### YOUR TASK
Write out all the lines below again, changing each "Privacy Policy" to "Privacy Notice" and keeping everything else the same. Leave the pictures out.

### DATA IN THIS EXERCISE
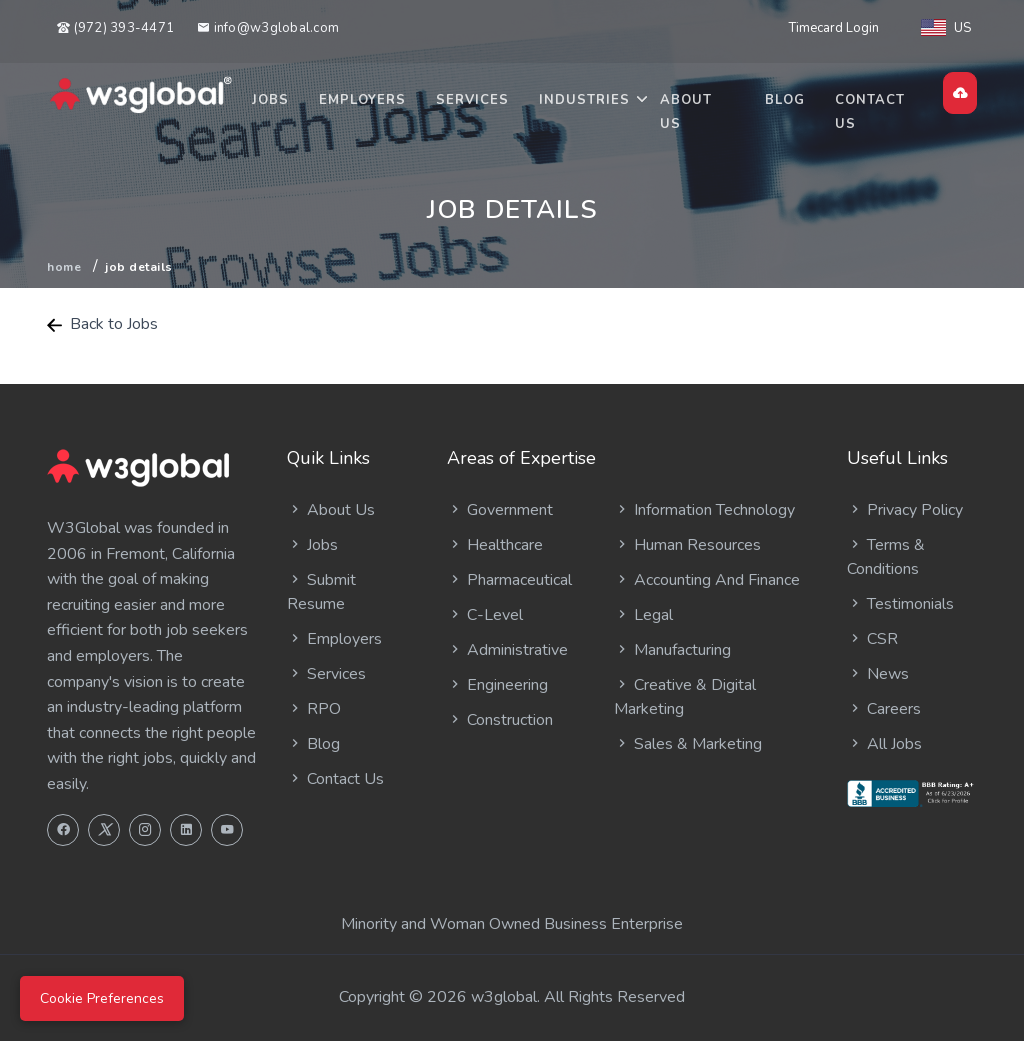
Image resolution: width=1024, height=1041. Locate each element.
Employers (362, 100)
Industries (584, 100)
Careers (884, 709)
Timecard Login (834, 28)
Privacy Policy (905, 510)
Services (472, 100)
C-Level (485, 615)
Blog (785, 100)
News (878, 674)
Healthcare (495, 545)
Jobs (270, 100)
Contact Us (870, 112)
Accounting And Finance (707, 580)
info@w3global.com (268, 28)
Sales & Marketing (688, 744)
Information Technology (704, 510)
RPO (314, 709)
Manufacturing (672, 650)
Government (500, 510)
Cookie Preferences (102, 998)
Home (64, 267)
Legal (643, 615)
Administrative (507, 650)
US (946, 28)
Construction (500, 720)
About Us (686, 112)
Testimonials (900, 604)
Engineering (497, 685)
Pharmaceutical (509, 580)
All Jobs (884, 744)
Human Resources (687, 545)
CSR (872, 639)
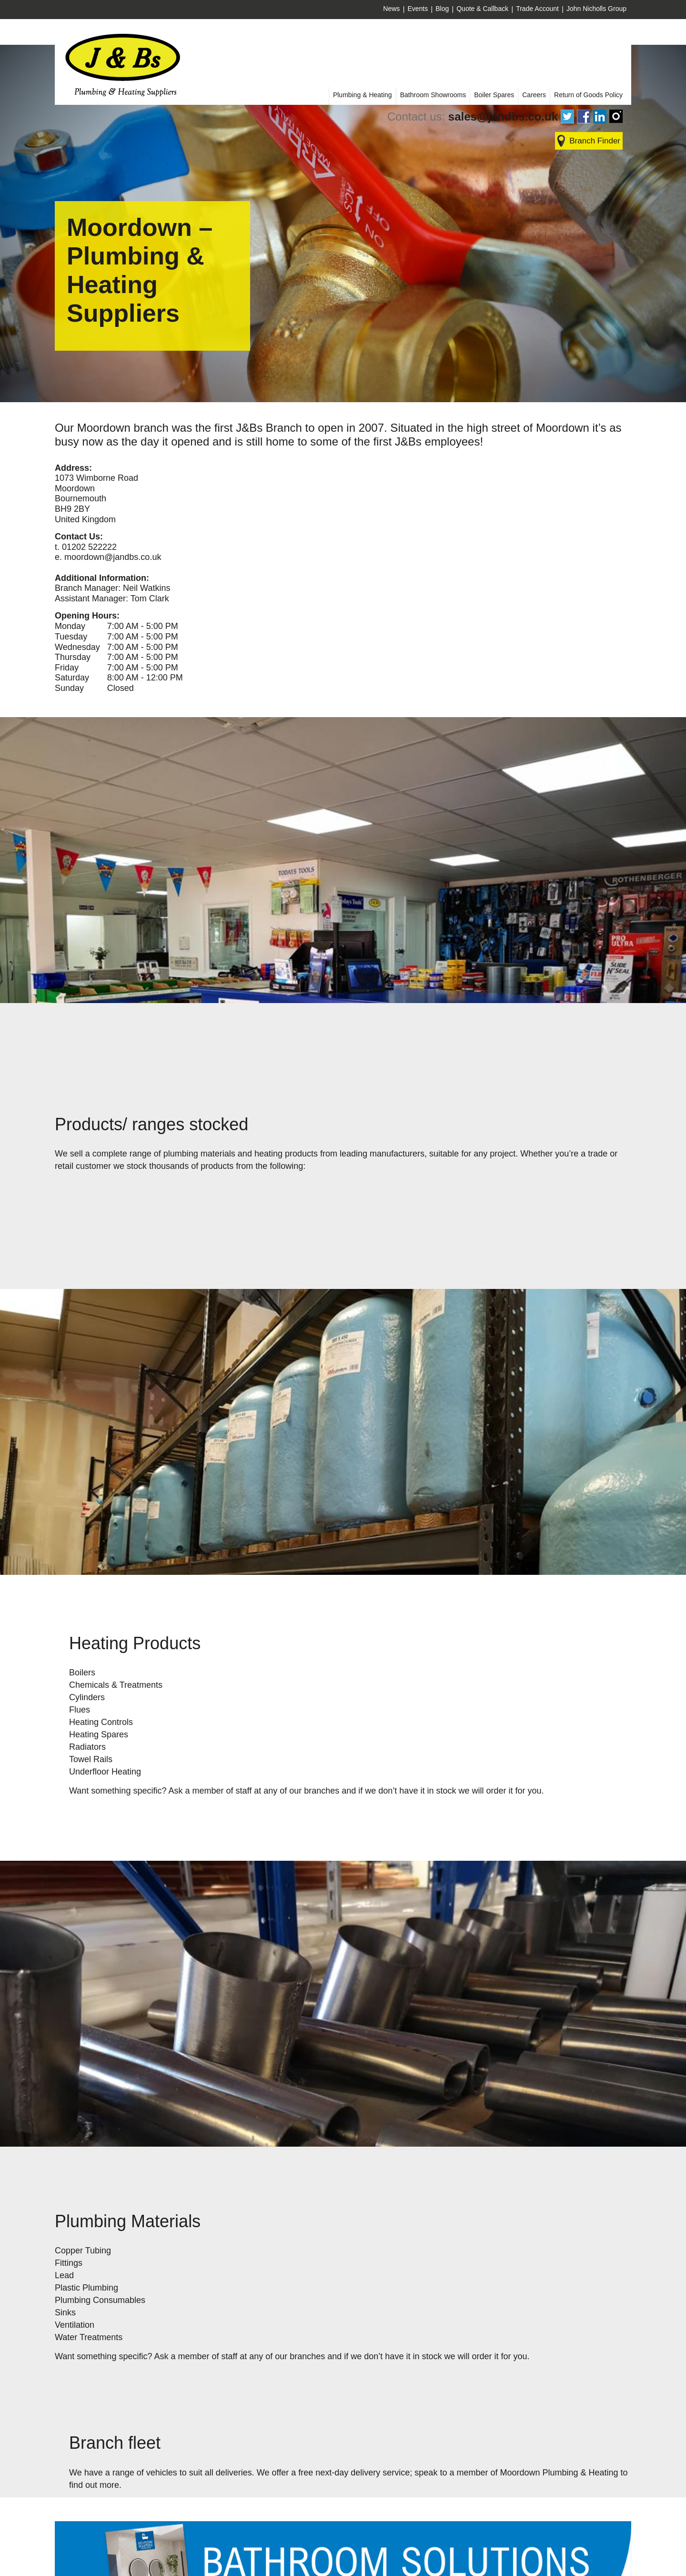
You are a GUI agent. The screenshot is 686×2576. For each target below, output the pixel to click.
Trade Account (537, 8)
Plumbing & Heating (362, 95)
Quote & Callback (482, 8)
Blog (442, 8)
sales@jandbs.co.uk (503, 116)
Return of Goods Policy (588, 95)
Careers (534, 95)
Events (417, 8)
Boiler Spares (494, 95)
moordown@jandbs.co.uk (112, 557)
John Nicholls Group (596, 8)
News (391, 8)
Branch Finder (594, 140)
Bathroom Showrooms (433, 95)
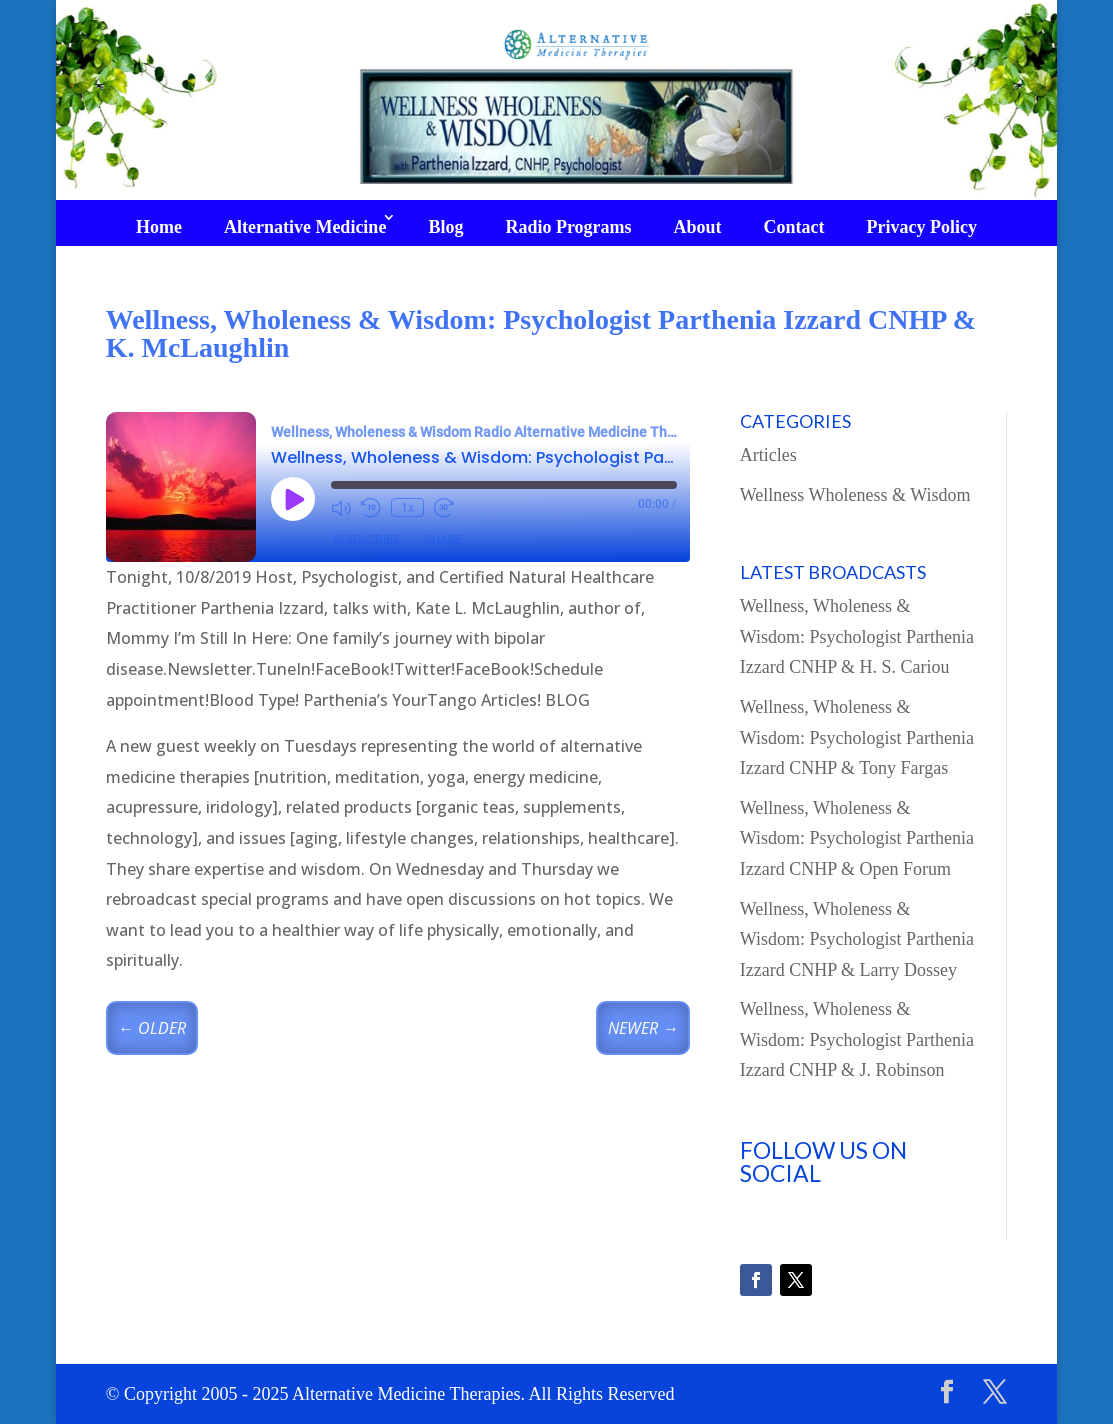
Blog (445, 227)
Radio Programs (568, 227)
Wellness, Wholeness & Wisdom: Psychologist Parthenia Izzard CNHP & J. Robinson (857, 1039)
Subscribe (366, 539)
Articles (768, 455)
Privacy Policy (922, 227)
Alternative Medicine (305, 227)
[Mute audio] (341, 508)
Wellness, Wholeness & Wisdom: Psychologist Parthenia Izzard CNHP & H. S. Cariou (857, 636)
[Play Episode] (293, 499)
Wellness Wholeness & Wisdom (855, 495)
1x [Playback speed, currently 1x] (407, 508)
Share (443, 539)
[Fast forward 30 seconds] (444, 508)
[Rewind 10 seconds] (371, 508)
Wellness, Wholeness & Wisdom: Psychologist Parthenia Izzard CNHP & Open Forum (857, 838)
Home (159, 227)
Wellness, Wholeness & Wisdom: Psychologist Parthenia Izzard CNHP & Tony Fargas (857, 737)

### FULL SOLUTION
Image resolution: width=1024, height=1041. Locate each element.
Employers (362, 100)
Industries (584, 100)
Careers (884, 709)
Timecard Login (834, 28)
Privacy Notice (905, 510)
Services (472, 100)
C-Level (485, 615)
Blog (785, 100)
News (878, 674)
Healthcare (495, 545)
Jobs (270, 100)
Contact Us (870, 112)
Accounting And Finance (707, 580)
info@w3global.com (268, 28)
Sales & Marketing (688, 744)
Information Technology (704, 510)
RPO (314, 709)
Manufacturing (672, 650)
Government (500, 510)
Cookie Preferences (102, 998)
Home (64, 267)
Legal (643, 615)
Administrative (507, 650)
US (946, 28)
Construction (500, 720)
About Us (686, 112)
Testimonials (900, 604)
Engineering (497, 685)
Pharmaceutical (509, 580)
All Jobs (884, 744)
Human Resources (687, 545)
CSR (872, 639)
You are a GUI agent. The screenshot is 686×2576. For each target below, output the pixel to click.
Trade Account (537, 8)
Plumbing & Heating (362, 95)
Quote & Callback (482, 8)
Blog (442, 8)
sales@jandbs.co.uk (503, 116)
Return of Goods Policy (588, 95)
Careers (534, 95)
Events (417, 8)
Boiler Spares (494, 95)
moordown@jandbs.co.uk (112, 557)
John Nicholls Group (596, 8)
News (391, 8)
Branch Finder (594, 140)
Bathroom Showrooms (433, 95)
Blog (445, 227)
Radio Programs (568, 227)
Wellness, Wholeness & Wisdom: Psychologist Parthenia Izzard CNHP & J. Robinson (857, 1039)
Subscribe (366, 539)
Articles (768, 455)
Privacy Notice (922, 227)
Alternative Medicine (305, 227)
[Mute audio] (341, 508)
Wellness, Wholeness & Wisdom: Psychologist Parthenia Izzard CNHP & H. S. Cariou (857, 636)
[Play Episode] (293, 499)
Wellness Wholeness & Wisdom (855, 495)
1x [Playback speed, currently 1x] (407, 508)
Share (443, 539)
[Fast forward 30 seconds] (444, 508)
[Rewind 10 seconds] (371, 508)
Wellness, Wholeness & Wisdom: Psychologist Parthenia Izzard CNHP & Open Forum (857, 838)
Home (159, 227)
Wellness, Wholeness & Wisdom: Psychologist Parthenia Izzard CNHP & Tony Fargas (857, 737)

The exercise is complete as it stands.